Take for instance, the reclining figure, the groups of three, heads, and fragmented or truncated figures that make up the show’s main themes. Francis Bacon Henry Moore: Flesh and Bone will display 20 paintings by Bacon alongside 20 sculptures and 20 drawings by Moore, borrowed from public and private collections.

They have been selected by curators Calvocoressi and Martin Harrison, editor of the Francis Bacon catalogue raisonné, to bring out similarities and differences between the artists and their work.

“There are five to six big Henry Moore sculptures in the show,” Calvocoressi said. All are from the 1950s: King and Queen, Falling Warrior, Reclining Figure: Festival, Woman, and Three Upright Motives, which Calvocoressi counts as three works. Bacon and Moore were close in age though not close friends — they had vastly different personalities — but were working at the same time on similar subjects, so why is it ‘odd’ to pair them?

“Apart from showing together a couple of times in the 1960s, in London, their work never had really been looked at in the same way. Not juxtaposed. Critics and curators tend to separate their achieve-ments rather than relate them.

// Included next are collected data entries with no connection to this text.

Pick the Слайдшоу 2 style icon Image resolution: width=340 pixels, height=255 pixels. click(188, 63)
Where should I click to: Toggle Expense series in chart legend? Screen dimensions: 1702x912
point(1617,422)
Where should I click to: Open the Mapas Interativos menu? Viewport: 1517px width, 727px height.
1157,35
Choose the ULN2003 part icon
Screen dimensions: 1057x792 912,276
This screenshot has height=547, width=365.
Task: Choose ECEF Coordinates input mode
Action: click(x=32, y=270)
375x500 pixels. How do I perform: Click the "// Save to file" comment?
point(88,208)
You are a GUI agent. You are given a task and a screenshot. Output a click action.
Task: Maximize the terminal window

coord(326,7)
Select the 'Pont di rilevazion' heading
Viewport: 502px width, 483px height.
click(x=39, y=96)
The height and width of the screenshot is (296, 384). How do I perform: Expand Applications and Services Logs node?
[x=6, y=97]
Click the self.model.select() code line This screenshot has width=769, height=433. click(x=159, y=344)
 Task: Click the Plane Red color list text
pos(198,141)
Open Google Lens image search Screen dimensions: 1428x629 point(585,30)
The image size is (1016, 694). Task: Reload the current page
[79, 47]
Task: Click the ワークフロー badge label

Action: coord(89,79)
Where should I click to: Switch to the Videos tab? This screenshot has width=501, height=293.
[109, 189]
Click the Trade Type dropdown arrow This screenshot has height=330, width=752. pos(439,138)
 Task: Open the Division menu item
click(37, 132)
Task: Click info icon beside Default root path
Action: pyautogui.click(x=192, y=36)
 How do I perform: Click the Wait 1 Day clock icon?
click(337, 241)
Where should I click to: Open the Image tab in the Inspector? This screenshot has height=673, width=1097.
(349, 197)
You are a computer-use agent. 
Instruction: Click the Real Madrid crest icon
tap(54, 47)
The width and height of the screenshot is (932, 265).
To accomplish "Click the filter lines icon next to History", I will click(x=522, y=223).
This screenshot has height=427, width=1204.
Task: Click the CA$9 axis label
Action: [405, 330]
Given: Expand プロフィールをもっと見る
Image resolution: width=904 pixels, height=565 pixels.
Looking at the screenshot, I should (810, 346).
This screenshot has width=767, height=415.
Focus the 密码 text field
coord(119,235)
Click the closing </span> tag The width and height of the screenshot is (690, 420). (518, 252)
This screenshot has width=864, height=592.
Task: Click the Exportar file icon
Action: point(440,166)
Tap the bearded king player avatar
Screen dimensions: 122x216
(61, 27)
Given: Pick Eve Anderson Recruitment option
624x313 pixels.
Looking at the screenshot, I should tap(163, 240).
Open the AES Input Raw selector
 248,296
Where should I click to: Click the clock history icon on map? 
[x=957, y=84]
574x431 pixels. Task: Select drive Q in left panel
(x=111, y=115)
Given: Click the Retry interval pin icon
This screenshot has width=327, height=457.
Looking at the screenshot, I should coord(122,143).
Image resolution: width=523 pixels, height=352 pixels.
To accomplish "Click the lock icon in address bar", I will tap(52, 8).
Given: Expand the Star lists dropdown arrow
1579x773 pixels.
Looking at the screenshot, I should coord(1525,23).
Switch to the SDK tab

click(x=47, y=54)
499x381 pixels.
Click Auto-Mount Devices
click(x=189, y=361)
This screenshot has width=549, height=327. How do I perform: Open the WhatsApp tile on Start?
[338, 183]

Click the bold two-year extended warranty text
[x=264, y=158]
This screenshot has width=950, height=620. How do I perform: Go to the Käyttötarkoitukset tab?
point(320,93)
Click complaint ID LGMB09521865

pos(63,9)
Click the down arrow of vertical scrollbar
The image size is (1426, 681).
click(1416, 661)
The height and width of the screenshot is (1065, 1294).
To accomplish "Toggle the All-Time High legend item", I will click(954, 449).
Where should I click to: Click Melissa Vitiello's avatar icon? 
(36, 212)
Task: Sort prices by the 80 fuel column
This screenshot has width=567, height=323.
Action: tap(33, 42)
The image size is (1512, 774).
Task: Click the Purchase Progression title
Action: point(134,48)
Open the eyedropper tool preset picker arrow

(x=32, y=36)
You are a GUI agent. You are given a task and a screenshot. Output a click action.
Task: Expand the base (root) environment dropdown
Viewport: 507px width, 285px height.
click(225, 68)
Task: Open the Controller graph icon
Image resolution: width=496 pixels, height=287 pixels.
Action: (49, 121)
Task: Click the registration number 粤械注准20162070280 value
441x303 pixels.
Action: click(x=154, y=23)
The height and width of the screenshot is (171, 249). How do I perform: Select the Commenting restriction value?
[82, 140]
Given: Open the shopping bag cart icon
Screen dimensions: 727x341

They were not seen as complementary. One of the main points of this exhibition is to bring their work together to see what each was doing and compare them,” Calvocoressi replied.

“Part of the reason for doing this in Oxford is Francis Warner (then a tutor in English Literature at St Peter's College). I attended a lecture he gave in 1970 where he looked at the two artists together,” said Calvocoressi. What he recalls most about that slide talk was Warner’s conviction that the two, having lived through two World Wars — in Moore’s case experiencing the trenches on active service in the first; Official War Artist in the second (some Shelter drawings are on show) — and having experienced destruction and the Blitz (Bacon served in Air Raid Precautions), both were “restoring the human body, not to a state of perfection or even wholeness, but to a kind of dignified, animal resignation in the face of isolation and suffering”.

“Certainly there’s a marked change in Bacon’s figures after the late 40’s; they are much more broken and battered.” Bacon’s forms were becoming more sculptural and plastic and, apparently, he longed to do sculpture, and asked Warner, a friend of both artists, to put it to Moore about having some sculpture lessons from him.

Nothing came of it. Just as Bacon’s work was moving in a sculptural direction, Moore’s was becoming more painterly, towards more soft fluid edges alternating with hard. There are so many parallels. Both were absolute one-offs; neither was part of an artistic group. Both hugely admired classical antiquity, especially Michelangelo, and Rodin; both reverted to Christian imagery though neither was religious, reimagining themes such as the Crucifixion; and Surrealism was another link. Yet it’s taken 50 years for the two to be examined together again in a dedicated exhibition.